Like other western nations, the French are getting older. The proportion of over-60s in the population is expected to rise from a fifth today to a quarter within ten years and to a third by 2050. France has about 9,000 centenarians, compared with about 100 a century ago, 200 in 1950 and 6,840 in 1998.

"The base that interests me is that 50 per cent of girls born in 2000 will reach the age of 100," Baulieu says. "Currently, in Britain as in France, more than 50 per cent of women reach 85 years." Men trail by about five years, "though it is less of a gap now".

As Baulieu's plans for the institute cover a wide range of issues, they will involve specialists from many fields, including the human and social sciences as well as biological and medical experts. Its first projects will concentrate on four areas:

  • Genome and post-genome research, which will include giving fresh impetus to the Trois Cites study. For this, nearly 10,000 over-65s living in Bordeaux, Dijon and Montpellier are regularly tested to measure their cognitive capacities and vascular systems. It is building up a bank of biological material such as serum, plasma and DNA
  • Raising animals that are suitable for the study of ageing. The two principal projects are to create a national index of ageing patterns in animals that will be available on a website and to develop breeding centres linked to specific laboratories
  • Age-linked degeneration of sense organs, such as failing eyesight and deafness, and troubles with balance or walking
  • Use of information technologies, with the development of innovations such as "intelligent apartments" and sensors in clothing that can monitor the health of old people living alone or alert others if they fall.
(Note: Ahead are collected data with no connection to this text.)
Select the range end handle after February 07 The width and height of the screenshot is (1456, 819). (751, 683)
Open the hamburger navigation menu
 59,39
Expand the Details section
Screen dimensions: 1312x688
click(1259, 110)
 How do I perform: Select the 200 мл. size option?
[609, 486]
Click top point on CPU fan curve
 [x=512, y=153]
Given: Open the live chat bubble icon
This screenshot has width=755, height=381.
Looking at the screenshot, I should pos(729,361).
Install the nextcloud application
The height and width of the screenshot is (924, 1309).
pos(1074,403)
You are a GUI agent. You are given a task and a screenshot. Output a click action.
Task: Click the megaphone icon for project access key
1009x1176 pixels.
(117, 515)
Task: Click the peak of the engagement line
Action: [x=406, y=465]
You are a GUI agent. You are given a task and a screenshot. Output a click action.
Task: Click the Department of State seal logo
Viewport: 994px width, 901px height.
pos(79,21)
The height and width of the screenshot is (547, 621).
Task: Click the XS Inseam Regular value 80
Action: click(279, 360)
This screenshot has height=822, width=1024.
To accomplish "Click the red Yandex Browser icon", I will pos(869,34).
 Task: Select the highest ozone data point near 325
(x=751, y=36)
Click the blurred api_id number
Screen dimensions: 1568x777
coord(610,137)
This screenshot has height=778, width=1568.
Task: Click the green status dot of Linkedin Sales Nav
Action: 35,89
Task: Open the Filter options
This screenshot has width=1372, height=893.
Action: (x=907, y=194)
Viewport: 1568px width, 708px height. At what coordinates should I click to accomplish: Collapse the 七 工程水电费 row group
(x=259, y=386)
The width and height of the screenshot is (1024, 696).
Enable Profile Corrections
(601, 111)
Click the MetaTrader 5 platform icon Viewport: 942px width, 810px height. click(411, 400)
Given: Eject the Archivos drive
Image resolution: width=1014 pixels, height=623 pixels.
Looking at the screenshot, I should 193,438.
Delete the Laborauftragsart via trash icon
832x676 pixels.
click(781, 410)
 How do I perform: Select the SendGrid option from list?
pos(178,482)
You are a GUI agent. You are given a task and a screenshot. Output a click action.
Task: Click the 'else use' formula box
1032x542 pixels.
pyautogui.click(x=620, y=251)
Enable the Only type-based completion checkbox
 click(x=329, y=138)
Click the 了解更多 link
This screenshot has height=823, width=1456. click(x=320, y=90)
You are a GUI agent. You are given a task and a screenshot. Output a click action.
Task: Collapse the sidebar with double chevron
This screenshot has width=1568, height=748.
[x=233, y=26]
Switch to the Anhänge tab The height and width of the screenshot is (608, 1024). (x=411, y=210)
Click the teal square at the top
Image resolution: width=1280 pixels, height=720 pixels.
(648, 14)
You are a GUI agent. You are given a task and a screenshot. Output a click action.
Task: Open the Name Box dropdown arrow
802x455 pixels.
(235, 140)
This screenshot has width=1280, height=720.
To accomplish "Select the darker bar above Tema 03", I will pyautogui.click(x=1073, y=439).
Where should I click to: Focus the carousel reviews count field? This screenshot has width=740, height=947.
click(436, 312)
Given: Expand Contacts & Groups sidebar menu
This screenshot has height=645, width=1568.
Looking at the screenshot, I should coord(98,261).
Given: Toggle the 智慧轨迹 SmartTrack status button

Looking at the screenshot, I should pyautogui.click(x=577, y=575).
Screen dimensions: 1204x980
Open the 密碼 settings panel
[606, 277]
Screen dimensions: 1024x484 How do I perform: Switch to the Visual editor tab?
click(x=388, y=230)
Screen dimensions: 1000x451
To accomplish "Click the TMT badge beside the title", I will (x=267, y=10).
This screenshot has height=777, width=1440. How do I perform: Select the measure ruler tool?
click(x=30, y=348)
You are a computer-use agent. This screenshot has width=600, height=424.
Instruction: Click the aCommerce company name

Baulieu also foresees studies investigating such areas as the application of genetics to problems of ageing; cancers; the nervous, immune and cardiovascular systems; ageing of cells; the prostate gland; skin; nutrition; prevention of dementia; and, in the social field, familial relations as people live longer and families consist increasingly of four generations or more.

Another line of research Baulieu wants to investigate is the effects of medicines on the elderly. "Thirty per cent of the drugs business goes to the over-70s, but only 3 per cent of the drugs have been studied on these old people. So there is a need to see if they are useful rather than harmful, and to do tests over a long time period."